Deutsche Direktinvestitionen mit Wachstumspotenzial

Die deutsche Wirtschaft investiert in Relation zu den wirtschaftlichen Potenzialen Marokkos recht wenig. Sowohl das wertmäßige Investitionsvolumen als auch die Projektanzahl blieben überschaubar: Der Bestand der deutschen Direktinvestitionen hatte sich laut den jüngsten Angaben der Deutschen Bundesbank 2021 auf 1,3 Milliarden Euro kumuliert. Doch macht dieser Betrag einen Anteil von lediglich 0,09 Prozent am gesamten Kapitalbestand deutscher Unternehmen im Ausland aus. Zumindest scheint nach 2020 Bewegung in die deutschen Direktinvestitionen gekommen zu sein, wie die nachfolgende Grafik veranschaulicht.

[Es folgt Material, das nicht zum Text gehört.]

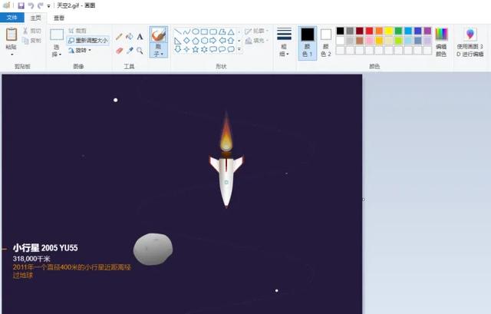Select the Text tool
Image resolution: width=491 pixels, height=314 pixels.
[140, 37]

Auch die Zahl der investierenden deutschen Firmen weist einen Anstieg auf: Hatten sich 2022 lediglich drei Unternehmen für eine Direktinvestition entschieden, waren es 2023 schon elf. Damit waren zum Jahreswechsel 2023/24 insgesamt 29 deutsche Unternehmen mit einer eigenen Dienstleistungsinfrastruktur beziehungsweise einer eigenen Montage permanent vor Ort. Unter den Herkunftsländern für Direktinvestitionen lag Deutschland gemessen an der Firmenzahl damit auf Rang vier nach Frankreich (78 Firmen), den USA (39 Firmen) und Spanien (35 Firmen).